▸ **Fragmento seleccionado**
━━━━━━━━━━━━━━━━
No faltaban en la villa quienes estuvieran en condiciones de iniciar el movimiento asociativo. Algunos tenían experiencias previas en el activismo sindical; otros poseían habilidades letradas; incluso colaboraron los trabajadores del experimentado sindicato portuario, vecino a la villa de Retiro. También era útil que alguno de los vecinos tuviera experiencia política, como fue el caso del comunista José Valenzuela: Él fue presidente 15 años del Barrio Comunicaciones, pero era una persona que ya había tenido una trayectoria como trabajador, de haber estado preso, y de haber estado en luchas de los trabajadores. Aunque era tucumano y la mayoría de la gente del barrio eran boliviana había logrado una comunicación muy grande, la gente lo respetaba muchísimo y lograba convocatoria.[25]
Valenzuela colaboró con un nuevo tipo de activistas, llegados desde mediados de la década de 1960: los llamados “curas villeros”. La mayoría estaba enrolada en el Movimiento de Sacerdotes para el Tercer Mundo,[26] proclamaron que la liberación era una tarea para este mundo y se propusieron organizar y desarrollar la conciencia de los pobres. Estos curas se establecieron en la villas, levantaron parroquias y las convirtieron en la cabecera de servicios, espirituales y sociales, pues ambas cosas eran solicitadas. En Retiro, Carlos Mugica –de una familia tradicional y adinerada- fundó la Capilla de Cristo Obrero, que se convirtió en la institución central del barrio.
━━━━━━━━━━━━━━━━
▸ **Registros de datos**
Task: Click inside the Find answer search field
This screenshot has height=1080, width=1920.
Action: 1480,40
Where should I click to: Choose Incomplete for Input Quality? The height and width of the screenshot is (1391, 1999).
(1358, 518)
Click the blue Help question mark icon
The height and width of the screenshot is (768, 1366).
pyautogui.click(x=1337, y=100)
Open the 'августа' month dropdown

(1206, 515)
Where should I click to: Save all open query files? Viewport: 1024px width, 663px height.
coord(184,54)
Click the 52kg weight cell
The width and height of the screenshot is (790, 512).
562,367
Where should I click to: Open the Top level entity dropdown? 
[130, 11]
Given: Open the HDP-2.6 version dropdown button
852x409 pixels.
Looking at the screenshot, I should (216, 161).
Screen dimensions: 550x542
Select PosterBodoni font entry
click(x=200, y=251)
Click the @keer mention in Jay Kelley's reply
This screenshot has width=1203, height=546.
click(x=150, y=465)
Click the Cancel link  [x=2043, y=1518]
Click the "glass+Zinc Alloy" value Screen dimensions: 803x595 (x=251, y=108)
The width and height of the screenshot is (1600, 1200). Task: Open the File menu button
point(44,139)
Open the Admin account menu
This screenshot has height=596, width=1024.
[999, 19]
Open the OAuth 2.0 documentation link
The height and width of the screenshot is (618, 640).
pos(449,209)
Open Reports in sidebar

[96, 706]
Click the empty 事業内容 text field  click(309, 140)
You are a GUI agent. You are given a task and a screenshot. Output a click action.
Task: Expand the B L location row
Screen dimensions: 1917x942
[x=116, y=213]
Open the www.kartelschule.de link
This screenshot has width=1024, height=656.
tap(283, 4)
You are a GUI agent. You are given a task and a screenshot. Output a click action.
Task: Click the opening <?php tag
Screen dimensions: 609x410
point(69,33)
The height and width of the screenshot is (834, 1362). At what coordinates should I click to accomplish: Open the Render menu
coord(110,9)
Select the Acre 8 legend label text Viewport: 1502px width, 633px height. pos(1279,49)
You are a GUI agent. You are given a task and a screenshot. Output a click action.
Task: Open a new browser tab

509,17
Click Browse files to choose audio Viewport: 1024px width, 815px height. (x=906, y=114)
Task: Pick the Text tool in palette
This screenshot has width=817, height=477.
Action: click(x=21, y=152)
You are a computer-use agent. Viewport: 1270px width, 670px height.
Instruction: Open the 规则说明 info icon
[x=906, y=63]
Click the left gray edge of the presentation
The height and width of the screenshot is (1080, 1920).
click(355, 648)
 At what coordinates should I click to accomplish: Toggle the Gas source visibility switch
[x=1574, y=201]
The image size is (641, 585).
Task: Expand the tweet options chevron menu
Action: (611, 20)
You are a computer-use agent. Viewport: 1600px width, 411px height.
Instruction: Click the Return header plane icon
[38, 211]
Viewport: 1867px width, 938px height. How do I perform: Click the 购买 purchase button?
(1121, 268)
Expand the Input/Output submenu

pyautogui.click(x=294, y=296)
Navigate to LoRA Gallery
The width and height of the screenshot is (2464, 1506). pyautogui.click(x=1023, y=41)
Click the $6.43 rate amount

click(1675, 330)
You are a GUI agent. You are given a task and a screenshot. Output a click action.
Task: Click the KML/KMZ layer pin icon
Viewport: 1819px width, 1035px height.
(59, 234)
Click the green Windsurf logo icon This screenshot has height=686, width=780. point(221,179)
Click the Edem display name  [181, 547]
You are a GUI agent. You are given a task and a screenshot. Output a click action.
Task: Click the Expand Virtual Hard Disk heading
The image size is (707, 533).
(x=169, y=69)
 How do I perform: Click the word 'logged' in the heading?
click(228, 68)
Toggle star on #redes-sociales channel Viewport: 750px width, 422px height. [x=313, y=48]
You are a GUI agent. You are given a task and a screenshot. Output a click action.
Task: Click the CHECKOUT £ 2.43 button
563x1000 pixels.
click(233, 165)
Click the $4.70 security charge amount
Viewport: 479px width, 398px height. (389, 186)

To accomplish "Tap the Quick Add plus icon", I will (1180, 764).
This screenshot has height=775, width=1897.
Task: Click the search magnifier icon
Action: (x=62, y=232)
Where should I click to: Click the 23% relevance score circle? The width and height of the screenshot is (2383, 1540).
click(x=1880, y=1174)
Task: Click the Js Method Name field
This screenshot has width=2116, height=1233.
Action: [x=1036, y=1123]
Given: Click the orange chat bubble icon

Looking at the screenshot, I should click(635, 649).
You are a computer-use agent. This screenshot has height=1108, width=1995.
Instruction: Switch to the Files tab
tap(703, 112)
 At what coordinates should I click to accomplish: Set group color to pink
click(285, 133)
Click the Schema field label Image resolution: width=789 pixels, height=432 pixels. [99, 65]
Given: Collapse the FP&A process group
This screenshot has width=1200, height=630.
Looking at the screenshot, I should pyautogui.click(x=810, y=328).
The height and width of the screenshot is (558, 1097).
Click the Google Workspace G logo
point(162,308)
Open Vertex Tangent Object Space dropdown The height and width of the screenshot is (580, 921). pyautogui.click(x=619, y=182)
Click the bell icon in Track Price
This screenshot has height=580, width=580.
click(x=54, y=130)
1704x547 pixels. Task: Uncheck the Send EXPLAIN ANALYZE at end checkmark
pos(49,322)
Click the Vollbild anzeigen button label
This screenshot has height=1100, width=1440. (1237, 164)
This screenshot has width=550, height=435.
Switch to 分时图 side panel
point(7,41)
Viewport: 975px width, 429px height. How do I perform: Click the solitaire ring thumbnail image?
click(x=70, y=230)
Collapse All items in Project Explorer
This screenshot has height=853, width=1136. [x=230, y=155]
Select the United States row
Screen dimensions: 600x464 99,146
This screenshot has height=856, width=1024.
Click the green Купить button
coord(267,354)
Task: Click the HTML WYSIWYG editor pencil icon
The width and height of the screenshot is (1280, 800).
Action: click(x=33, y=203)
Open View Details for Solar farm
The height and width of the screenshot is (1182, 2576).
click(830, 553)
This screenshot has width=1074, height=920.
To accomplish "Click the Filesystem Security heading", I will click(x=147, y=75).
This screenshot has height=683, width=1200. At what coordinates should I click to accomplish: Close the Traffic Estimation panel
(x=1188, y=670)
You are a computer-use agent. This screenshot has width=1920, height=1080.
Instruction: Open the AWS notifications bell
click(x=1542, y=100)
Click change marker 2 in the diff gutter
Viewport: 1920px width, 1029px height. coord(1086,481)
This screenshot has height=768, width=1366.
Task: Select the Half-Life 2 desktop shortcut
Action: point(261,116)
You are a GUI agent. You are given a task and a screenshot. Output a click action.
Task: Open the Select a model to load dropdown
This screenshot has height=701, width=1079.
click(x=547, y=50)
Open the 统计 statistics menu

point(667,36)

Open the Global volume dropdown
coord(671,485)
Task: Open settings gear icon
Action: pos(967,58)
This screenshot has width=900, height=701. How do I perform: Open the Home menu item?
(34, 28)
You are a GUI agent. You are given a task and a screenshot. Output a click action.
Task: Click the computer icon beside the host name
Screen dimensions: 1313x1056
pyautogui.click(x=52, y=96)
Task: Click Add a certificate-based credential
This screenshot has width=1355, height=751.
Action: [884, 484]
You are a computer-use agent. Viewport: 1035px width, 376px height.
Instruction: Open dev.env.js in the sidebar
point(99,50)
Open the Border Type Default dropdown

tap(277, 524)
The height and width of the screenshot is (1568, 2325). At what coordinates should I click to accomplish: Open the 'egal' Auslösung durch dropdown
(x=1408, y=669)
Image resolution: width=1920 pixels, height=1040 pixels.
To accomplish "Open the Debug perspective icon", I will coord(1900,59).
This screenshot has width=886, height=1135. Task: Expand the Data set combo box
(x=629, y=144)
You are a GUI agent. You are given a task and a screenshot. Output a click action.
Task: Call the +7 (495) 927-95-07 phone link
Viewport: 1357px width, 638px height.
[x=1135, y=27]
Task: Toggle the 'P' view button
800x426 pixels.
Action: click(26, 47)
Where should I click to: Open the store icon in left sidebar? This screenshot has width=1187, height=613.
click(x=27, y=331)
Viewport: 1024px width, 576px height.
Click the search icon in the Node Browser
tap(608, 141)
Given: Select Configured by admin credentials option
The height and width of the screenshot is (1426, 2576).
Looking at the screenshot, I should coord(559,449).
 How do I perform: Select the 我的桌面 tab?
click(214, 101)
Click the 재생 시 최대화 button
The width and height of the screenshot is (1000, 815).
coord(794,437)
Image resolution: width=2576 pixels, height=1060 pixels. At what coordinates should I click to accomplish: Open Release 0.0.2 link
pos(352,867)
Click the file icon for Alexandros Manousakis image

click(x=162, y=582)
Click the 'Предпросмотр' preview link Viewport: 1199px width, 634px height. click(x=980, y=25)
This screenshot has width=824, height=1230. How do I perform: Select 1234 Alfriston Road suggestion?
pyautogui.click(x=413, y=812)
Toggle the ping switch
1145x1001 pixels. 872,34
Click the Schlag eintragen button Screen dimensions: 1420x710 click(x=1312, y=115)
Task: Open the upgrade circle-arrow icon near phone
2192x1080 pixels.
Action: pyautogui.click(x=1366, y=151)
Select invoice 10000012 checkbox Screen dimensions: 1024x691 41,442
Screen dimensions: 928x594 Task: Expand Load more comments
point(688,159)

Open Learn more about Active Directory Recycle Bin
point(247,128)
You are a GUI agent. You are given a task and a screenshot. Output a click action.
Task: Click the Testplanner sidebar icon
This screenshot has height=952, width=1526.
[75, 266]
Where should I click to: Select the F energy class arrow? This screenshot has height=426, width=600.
━━━━━━━━━━━━━━━━
▸ **Consigna escrita**
Enumere las acciones que, según el fragmento sobre la villa de Retiro, llevaron a cabo los curas villeros como grupo, sin incluir lo que hizo Carlos Mugica. Los registros no cumplen ninguna función en este ejercicio.

▸ **Problema resuelto**
- Proclamaron que la liberación era una tarea para este mundo.
- Se propusieron organizar y desarrollar la conciencia de los pobres.
- Se establecieron en las villas.
- Levantaron parroquias.
- Convirtieron las parroquias en la cabecera de servicios espirituales y sociales.